Eu sabia que, em algum momento, eu sairia do Brasil, e isso aconteceu quando fui fazer faculdade de Artes Cênicas nos Estados Unidos. Carmen, minha esposa, também era brasileira e estudante da Universidade do Missouri, onde nos conhecemos. Quando nossos amigos nos incentivaram a participar do programa, não acreditávamos que isso seria possível.
A ficha caiu apenas quando já estávamos no jatinho para Nova Iorque. O programa “Bride and Groom” (“Noiva e Noivo”, em tradução literal) buscava grandes histórias de amor e celebrava a união do casal com um casamento ao vivo, no estúdio da CBS, em Nova Iorque.
Naquela época, eu era professor de Inglês no high school e queria adquirir os móveis, os eletrodomésticos e outras necessidades da casa em que iríamos morar. A adrenalina de me casar é uma sensação inesquecível.
Para mim, casar em um programa da TV americana, conhecer Nova Iorque e ganhar toda a mobília do futuro lar foi mais do que um sonho realizado: foi mágico, romântico e inovador para a televisão da época.
Aquele foi um dos primeiros programas de reality dos Estados Unidos. A fórmula do “Bride and Groom” inspirou realities shows de casamento por todo o mundo. Ter vivido aquela história, como participante do programa, é algo que eu conto com orgulho para os amigos e os familiares e agora para o jornal.
Brasil
Depois do casamento, vivi por alguns anos fora, mas passamos a sentir muita falta do Brasil. Eu brinco que fui um garoto de Ipanema, só que, no caso, é a cidade de Ipanema, em Minas Gerais. Nasci lá e, aos dois meses, vim para Vitória.
Na verdade, me considero um capixaba da gema. Vitória sempre foi uma cidade encantadora, onde os morros encontram o mar e as pessoas compartilham uma história de construção de uma cultura que nasce da pluralidade de povos de diferentes origens.
Quando voltei dos Estados Unidos, precisava me reinserir na sociedade brasileira. Naquele momento, eu buscava comprar uma casa e estabelecer uma base sólida para toda a família.
Foi quando o pintor Kleber Galvêas me indicou comprar a casa em que vivo hoje. Na época, a Barra do Jucu, bairro em que vivo, já tinha uma vocação artística. Aqui, as tradições folclóricas e religiosas sempre foram inspiração para gerações de artistas.
Quando cheguei, me envolvi integralmente com a cultura local, e, inclusive, ajudei a fundar uma banda de congo e o Teatro da Barra, ambos na Barra do Jucu. O congo é, talvez, uma das maiores expressões da identidade capixaba.

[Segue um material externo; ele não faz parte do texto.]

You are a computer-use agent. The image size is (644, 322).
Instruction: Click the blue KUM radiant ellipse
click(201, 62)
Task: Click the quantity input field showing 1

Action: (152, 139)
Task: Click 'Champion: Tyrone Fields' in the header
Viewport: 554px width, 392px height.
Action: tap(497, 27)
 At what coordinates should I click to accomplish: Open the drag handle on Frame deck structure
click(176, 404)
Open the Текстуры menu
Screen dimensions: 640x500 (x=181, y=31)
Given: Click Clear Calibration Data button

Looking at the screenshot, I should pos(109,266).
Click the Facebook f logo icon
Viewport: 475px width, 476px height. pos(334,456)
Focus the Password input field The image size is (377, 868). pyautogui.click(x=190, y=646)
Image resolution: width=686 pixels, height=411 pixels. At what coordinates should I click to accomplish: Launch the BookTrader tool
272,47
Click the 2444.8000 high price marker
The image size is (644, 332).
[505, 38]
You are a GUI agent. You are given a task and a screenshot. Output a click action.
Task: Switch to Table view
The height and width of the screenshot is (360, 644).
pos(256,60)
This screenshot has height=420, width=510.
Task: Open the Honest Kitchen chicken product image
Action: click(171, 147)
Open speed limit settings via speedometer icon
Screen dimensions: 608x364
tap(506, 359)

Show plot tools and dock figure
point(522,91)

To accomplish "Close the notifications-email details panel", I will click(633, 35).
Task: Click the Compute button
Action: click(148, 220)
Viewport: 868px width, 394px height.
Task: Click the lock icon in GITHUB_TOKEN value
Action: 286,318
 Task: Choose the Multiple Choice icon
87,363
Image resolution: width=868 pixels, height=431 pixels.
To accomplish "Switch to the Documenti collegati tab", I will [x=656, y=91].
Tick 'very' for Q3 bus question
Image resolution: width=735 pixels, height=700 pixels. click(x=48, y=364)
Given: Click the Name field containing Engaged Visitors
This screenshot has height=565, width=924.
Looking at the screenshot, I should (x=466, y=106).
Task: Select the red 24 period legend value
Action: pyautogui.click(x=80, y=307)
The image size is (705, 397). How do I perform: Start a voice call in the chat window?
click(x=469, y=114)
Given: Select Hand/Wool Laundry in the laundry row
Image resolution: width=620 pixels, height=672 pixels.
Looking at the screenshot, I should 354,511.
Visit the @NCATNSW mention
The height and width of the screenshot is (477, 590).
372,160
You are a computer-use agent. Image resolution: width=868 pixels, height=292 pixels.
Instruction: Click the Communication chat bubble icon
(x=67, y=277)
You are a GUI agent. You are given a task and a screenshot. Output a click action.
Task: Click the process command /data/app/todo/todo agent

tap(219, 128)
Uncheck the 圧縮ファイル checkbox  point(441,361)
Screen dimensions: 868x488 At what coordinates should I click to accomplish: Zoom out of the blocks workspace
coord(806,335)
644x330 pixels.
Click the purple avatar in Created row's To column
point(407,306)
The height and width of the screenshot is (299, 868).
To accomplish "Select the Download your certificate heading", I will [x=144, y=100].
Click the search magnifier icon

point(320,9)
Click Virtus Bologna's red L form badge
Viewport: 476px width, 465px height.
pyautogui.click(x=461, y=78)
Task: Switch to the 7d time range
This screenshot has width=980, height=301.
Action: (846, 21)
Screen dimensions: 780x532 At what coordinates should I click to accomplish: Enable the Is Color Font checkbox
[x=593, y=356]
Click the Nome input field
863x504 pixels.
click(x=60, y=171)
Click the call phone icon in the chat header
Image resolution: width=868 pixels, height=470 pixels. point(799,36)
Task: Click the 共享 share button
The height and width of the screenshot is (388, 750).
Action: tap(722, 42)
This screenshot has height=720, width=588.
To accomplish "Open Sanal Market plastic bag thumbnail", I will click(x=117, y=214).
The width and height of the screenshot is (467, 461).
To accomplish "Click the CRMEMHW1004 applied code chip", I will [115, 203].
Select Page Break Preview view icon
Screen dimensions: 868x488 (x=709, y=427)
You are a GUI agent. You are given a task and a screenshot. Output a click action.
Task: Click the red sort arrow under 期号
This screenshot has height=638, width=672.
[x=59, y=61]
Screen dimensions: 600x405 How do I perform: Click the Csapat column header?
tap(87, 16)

O tambor, a casaca, a cuíca e os outros elementos do congo formam o estilo musical, que é herdado pela cultura indígena e africana. Não há dúvidas de que o congo é a raiz da Barra do Jucu.
Como artista daqui, eu não poderia fazer nada que não representasse o nosso povo. Acredito que a sensibilidade artística que desenvolvi foi herdada dos espetáculos teatrais em que eu participava na igreja. Subi ao palco pela primeira vez aos 4 anos de idade. A arte é sempre um lugar de refúgio, de acolhimento e de fortalecimento dos valores de um povo.
Cena cultural
Infelizmente, ainda falta uma compreensão da sociedade sobre a importância da cultura para a construção da identidade dos lugares. Hoje, eu tenho uma neta que trabalha com artes cênicas, assim como eu, mas me parece que a cena cultural continua como era na minha época: potente, com jovens talentosos e dispostos a entregar todo o amor e a dedicação pelo que fazem, mas subestimada.
Eu vi a construção de espaços importantes para a cultura capixaba, vi a projeção de artistas daqui para o mercado nacional e vi o reconhecimento do congo como patrimônio imaterial do Espírito Santo”.
Perfil
Paulo de Paula, de 92 anos, é ator, professor e diretor do Teatro da Barra, grupo teatral com sede na Barra do Jucu, em Vila Velha.
É fundador de uma das bandas de congo do bairro e é uma das figuras mais importantes das artes cênicas do Espírito Santo.
Nos anos 50, quando morou nos Estados Unidos para cursar a faculdade, o capixaba conheceu a esposa, Carmen (já falecida), com quem se casou no programa de TV “Bride and Groom”.
- Depoimento ao repórter Jonathas Gomes.